▶ _Document_:

# Margins and Seed



## Vol (Jul 5, 2009)

DTN author recommends maybe seed with fewer traits....actually, some of our members like swmnhay and a few others went to this idea last year....using more conventional type seed. That is what needs to be done in order to get these big seed companies to get their heads out of their tails and get costs in line with current markets.

Regards, Mike

http://www.dtnprogressivefarmer.com/dtnag/common/link.do?symbolicName=/free/news/template1&paneContentId=5&paneParentId=70104&product=/ag/news/topstories&vendorReference=4cc08f7f-92c8-437d-b7b8-4bbf769e5028


----------



## swmnhay (Jun 13, 2008)

I'm going conv corn on 75%of my corn acres and VT2 on 20%. And a few bags of Smart Stax to compare.

About a $40,000 savings in seed cost compared to Smart Stax.

Last yr conv was 12 bu better then the smart Stax corn along side it.

Now the farm magazines say you don't nessisarily have to buy all the traits,where were they the last few yrs?Not saying conv will work for everyone but I do make it work all the way to the bank not Monsatos pocket !!!


----------



## aawhite (Jan 16, 2012)

On the dairy, we switched from RR beans to a conventional, and started row-crop cultivating again. 
Just did a burndown prior to planting, and planted on 30" rows. The increase in return per acre was significant. Yields a little lower, but cos/acre was EXTREMELY lower.


----------



## luke strawwalker (Jul 31, 2014)

The traits make things easier, BUT, convenience ALWAYS comes with a price...

When I row cropped, in our local conditions and stuff, I never could make the GMO cotton pay for itself... Sure, the Bt knocked out the boll worms and army worms and stuff, but then you'd get more plant bugs or stink bugs or something to compensate... nature tends to balance itself. I never bothered with RR cotton-- the old RR1 cotton wasn't a good fit here IMHO... it had to be sprayed before the fourth true leaf stage, or it would lead to pollen sterility problems and aborted bolls (if not enough viable seed is produced in a boll, it will drop off) and/or the bolls would be malformed, with a "parrot beak" tip to the boll that wouldn't allow it to open properly at maturity, leading to "hard lock" bolls that couldn't be harvested. RR2 supposedly fixed most of those problems, but by then I wasn't interested in messing with GMO stuff-- didn't like the "grower agreements" Monsanto put out, forcing everybody to give up all their rights in order to "access their technology". So I just did it the old fashioned way...

▶ _Data block_:

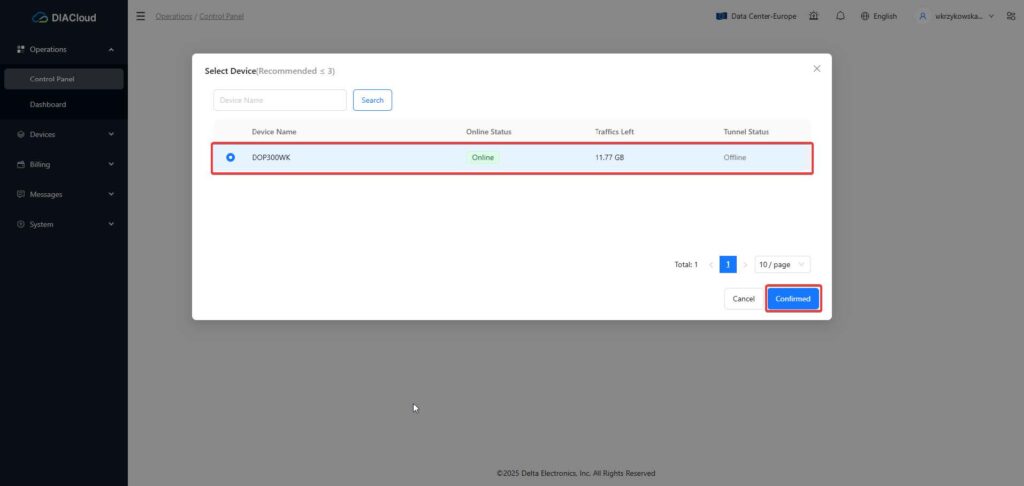Focus the Device Name input field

▶ _Objective A_:
Answer these questions from the forum thread on seed costs, one line each:
(i) What percentage of corn acres did swmnhay plan to plant in conventional corn?
(ii) On what row spacing did aawhite plant the conventional beans on the dairy?
(iii) According to luke strawwalker, before what stage did the old RR1 cotton have to be sprayed?
▶ _Objective B_:
Print the portion of the seed thread from "Just did a burndown" to "with a price...".

▶ _Reply A_:
(i) 75%
(ii) 30" rows
(iii) The fourth true leaf stage

▶ _Reply B_:
Just did a burndown prior to planting, and planted on 30" rows. The increase in return per acre was significant. Yields a little lower, but cos/acre was EXTREMELY lower.


----------



## luke strawwalker (Jul 31, 2014)

The traits make things easier, BUT, convenience ALWAYS comes with a price...